The findings could have implications for modulating weight gain in patients with heart failure, a condition that arises when the heart can no longer effectively pump blood through the body.
In the breakthrough paper, published online in the journal JCI Insight, Dr. Koch and colleagues show that the heart relies on a cardiac-specific messenger, the signaling enzyme, GRK2, to relay information about metabolism to fat cells.
“GRK2 signaling in the heart effectively regulates fat accumulation in the body,” said Dr. Koch. “Through this pathway, the heart ‘talks’ to fat and alters how fat responds to certain conditions.” In previous work, Dr. Koch's laboratory showed that GRK2 serves essential roles in both normal heart function and heart failure.
The researchers carried out their investigation in mice with GRK2 activity inhibited in the heart. When fed a high fat diet, GRK2-inhibited mice accumulated significantly more fat than their littermates with normal GRK2 expression. The experiment was repeated in mice with GRK2 overexpressed in the heart, mimicking the increase in GRK2 that occurs in heart failure in humans. When given a high fat diet, these mice gained less body weight compared to their normal littermates.
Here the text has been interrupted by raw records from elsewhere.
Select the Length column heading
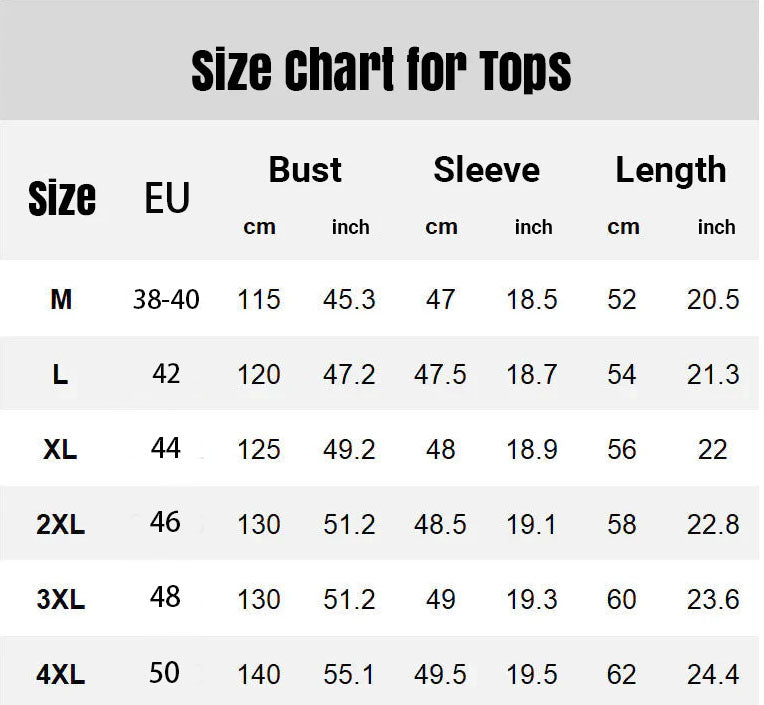This screenshot has width=764, height=705. 670,170
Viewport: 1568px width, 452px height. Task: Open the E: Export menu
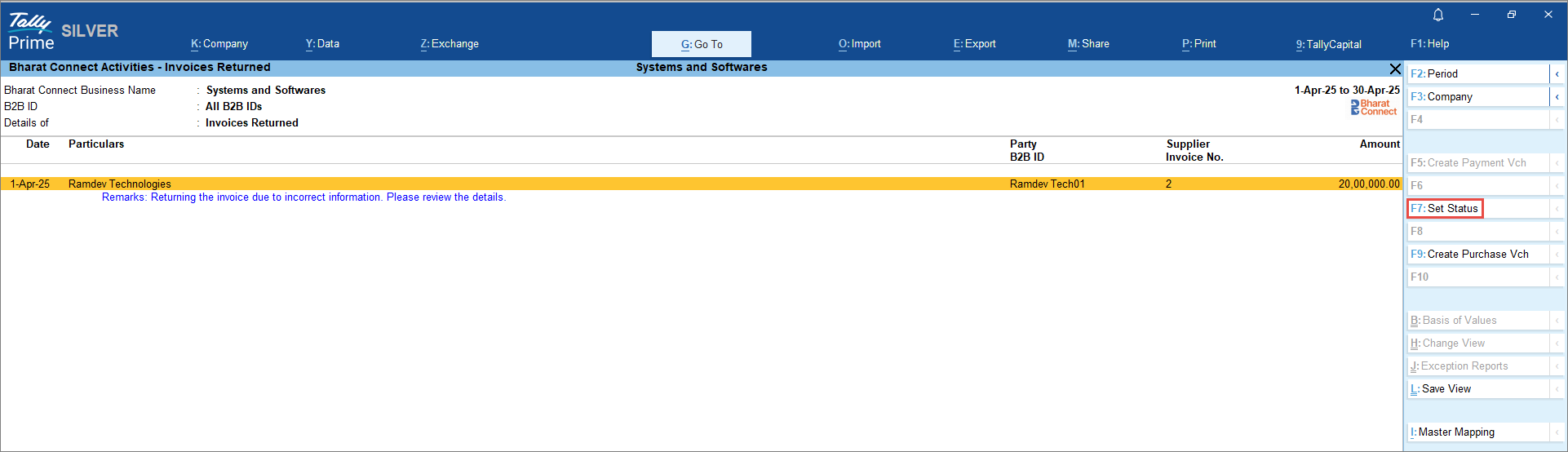tap(974, 44)
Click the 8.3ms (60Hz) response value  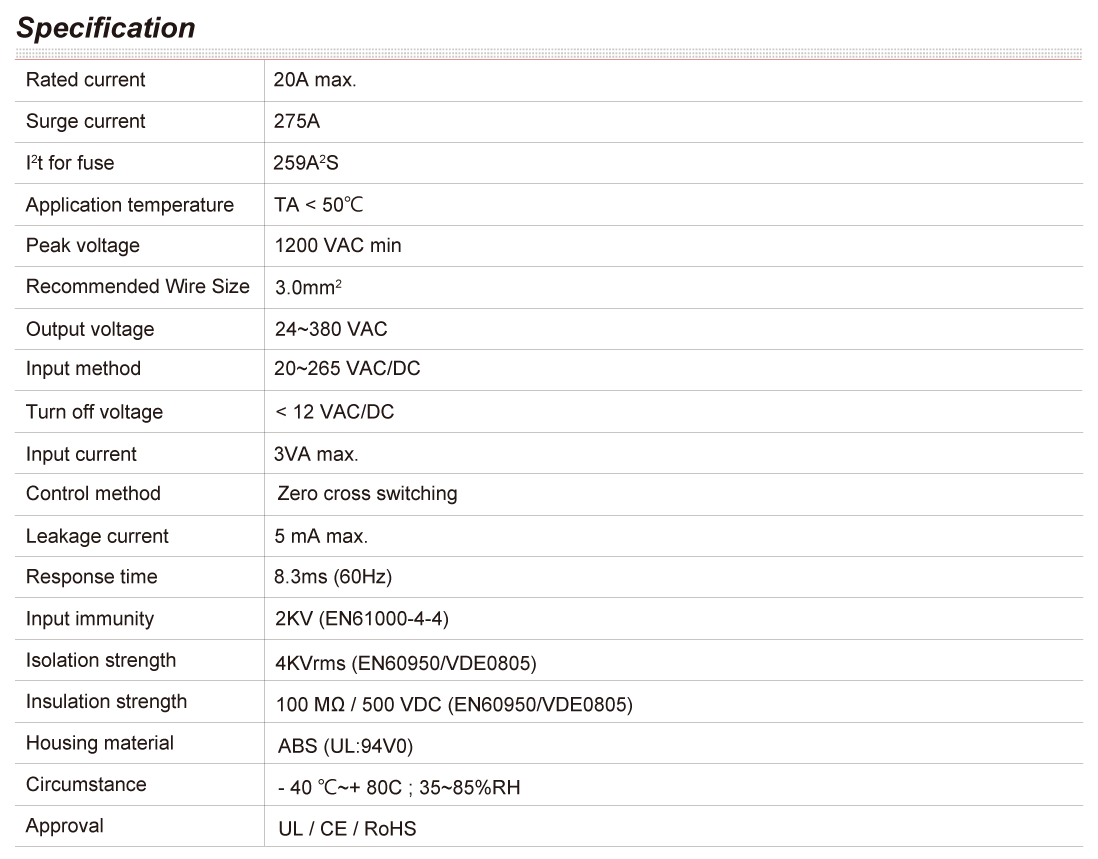coord(333,577)
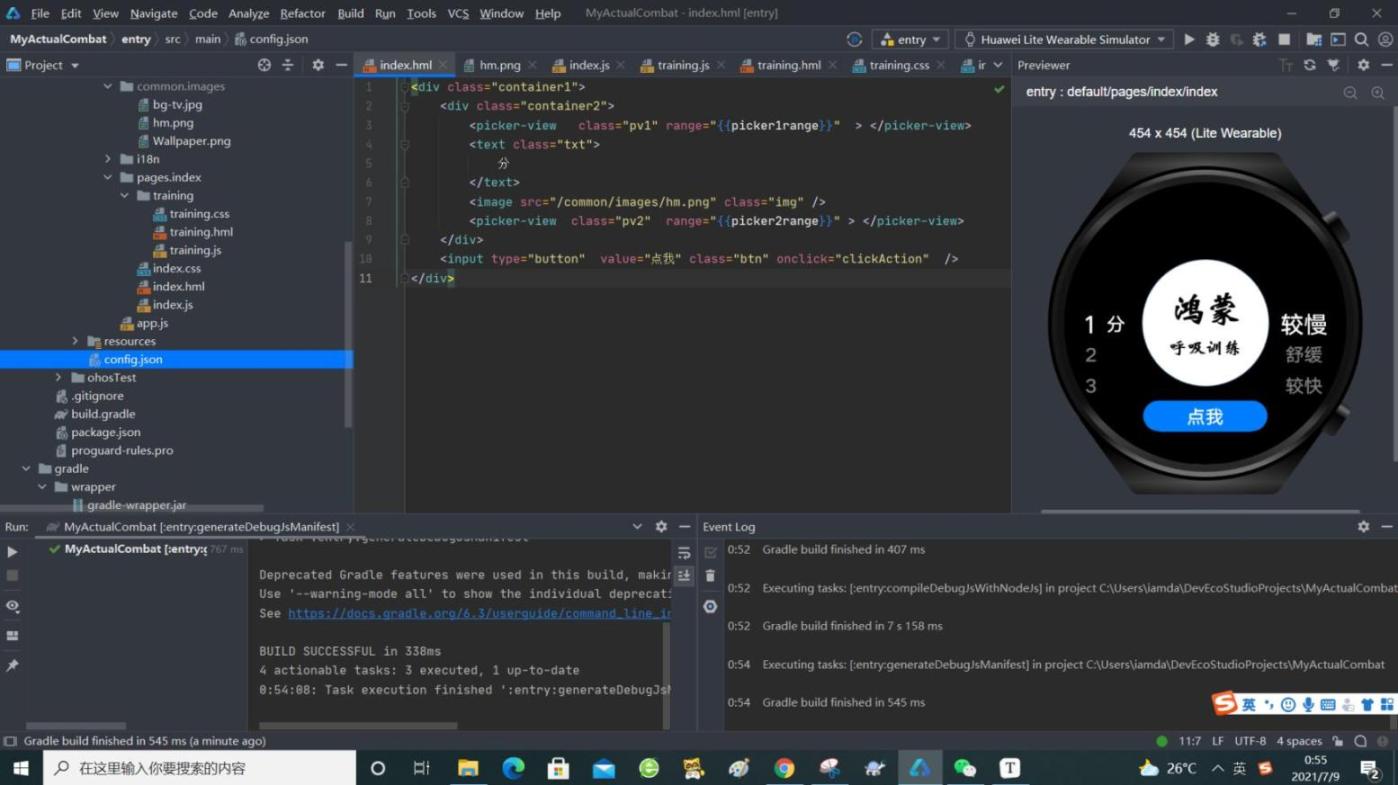This screenshot has width=1398, height=785.
Task: Zoom in the Previewer watch display
Action: pyautogui.click(x=1378, y=92)
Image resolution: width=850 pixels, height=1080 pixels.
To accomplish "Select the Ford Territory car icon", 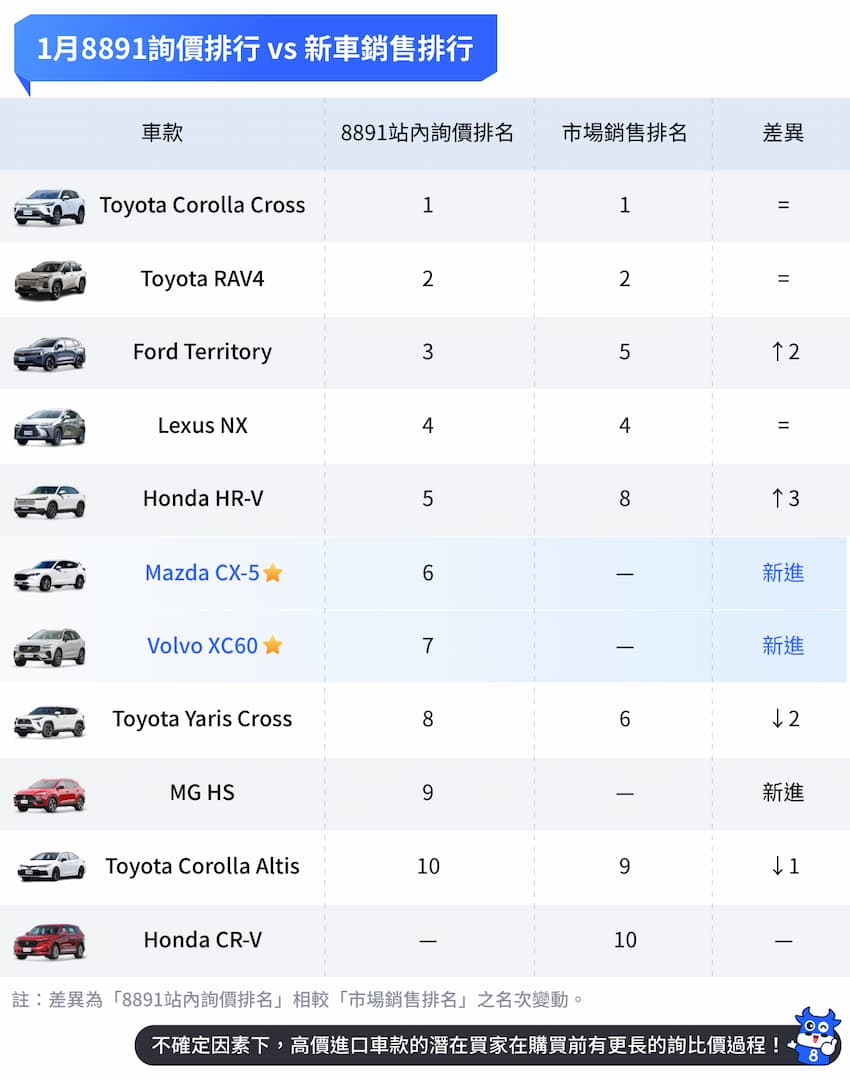I will [x=49, y=353].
Using complex metabolomics, a way of investigating metabolites associated with cellular processes, Dr. Koch's team found that GRK2 signaling specifically altered branched chain amino acid (BCAA) and endocannabinoid metabolism in the heart. GRK2-overexpressing mice on high fat diets had metabolite profiles that were distinct from those of GRK2-inhibited mice and normal animals.
“We also took the work a step further and identified one BCAA metabolite that enhanced fat cell differentiation in vitro,” Dr. Koch said. His team plans next to look for other metabolites and protein factors that are involved in crosstalk between the heart and fat tissue.
The new study was made possible thanks to a prestigious $1 million Merit Award from the American Heart Association given to Dr. Koch in 2018 to investigate molecular signaling by the heart. “The Merit Award provided the funding we needed to explore the possibility that the heart acts as an endocrine organ, secreting substances that regulate distant tissues and organs,” he said.
Other researchers contributing to the study include: Benjamin P. Woodall, Kenneth S. Gresham, Meryl A. Woodall, Mesele-Christina Valenti, Alessandro Cannavo, Jessica Pfleger, J. Kurt Chuprun, and Konstantinos Drosatos, Center for Translational Medicine and Department of Pharmacology, LKSOM.
The research was supported in part by National Institutes of Health grants R37HL061690, P01 HL075443, and P01 HL134608 and by American Heart Association Merit Award 18MERIT33900036.